Thanks tazcrash69 for the info. Regular store bought H202 is normally 3%. I did read that some have used it for GSA but not sure of the dose and hopefully someone will be able to let us know.

James

PS: I know the best cure for killing algae is a perfect setup. I have Goldfish so most algae eating fish can't be used due to the niping or sucking on my Goldfish. My tank is not over-run by algae but it is growing on OLD leaves, wood, and plastic. I do not add co2 because it's too expensive for now (and I'm affraid of screwing up the DIY's and killing my Goldfish).


----------



## Madfish (Sep 9, 2007)

I have used it for BBA and it has worked great. As for GSA Im not sure how the out come will be. But I would love to know.


----------



## plantbrain (Dec 15, 2003)

I do not think it'll work very well for GSA.

It's one of the tougher species with herb/algicides.

Anubias are not really fast growers to begin with and the reason why many have algae all over them all the time(like driftwood and other non living materials). With good conditions, that is avoided.
But you are not willing to provide good conditions for the plants.......so you will likely have GSA on your plants. you are not willing to add herbivores to help the algae either. There are fish that can live with Goldfish that are peaceful. Shrimps for example and plecos.

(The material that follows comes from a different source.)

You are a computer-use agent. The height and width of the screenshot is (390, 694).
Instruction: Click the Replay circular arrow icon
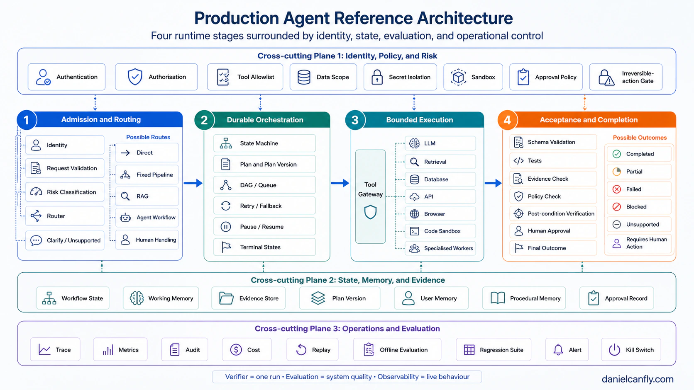point(301,350)
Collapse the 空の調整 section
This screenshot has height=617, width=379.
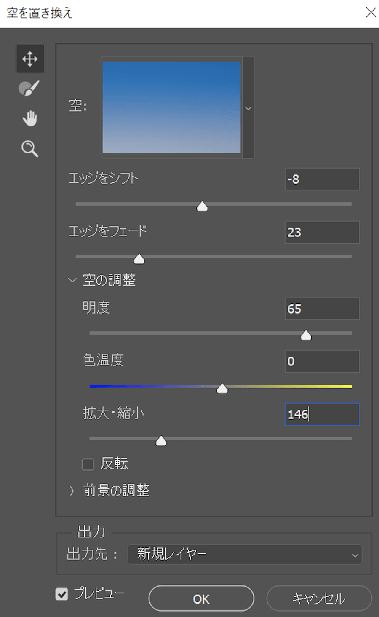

BTW, plants do not like herbicides/ high levels of copper,peroxide etc. They might kill some algae, but they also do not help the plants any either..........you pay a price for it. Same with Bleach dips etc.

Your trade offs that you want for your set of goals are not realistic in other words.......you might feel you can get lucky however....
Still, I'd suggest you reassess your goals an trade offs here.
Look for herbivores. Chose different plant species. Stay away from algicides. Etc.

Regards, 
Tom Barr


----------



## jlroar (Aug 19, 2007)

plantbrain said:


> I do not think it'll work very well for GSA.
> 
> It's one of the tougher species with herb/algicides.
> 
> ...


Hey Tom,

I appreciate your comment about the difficulty of GSA.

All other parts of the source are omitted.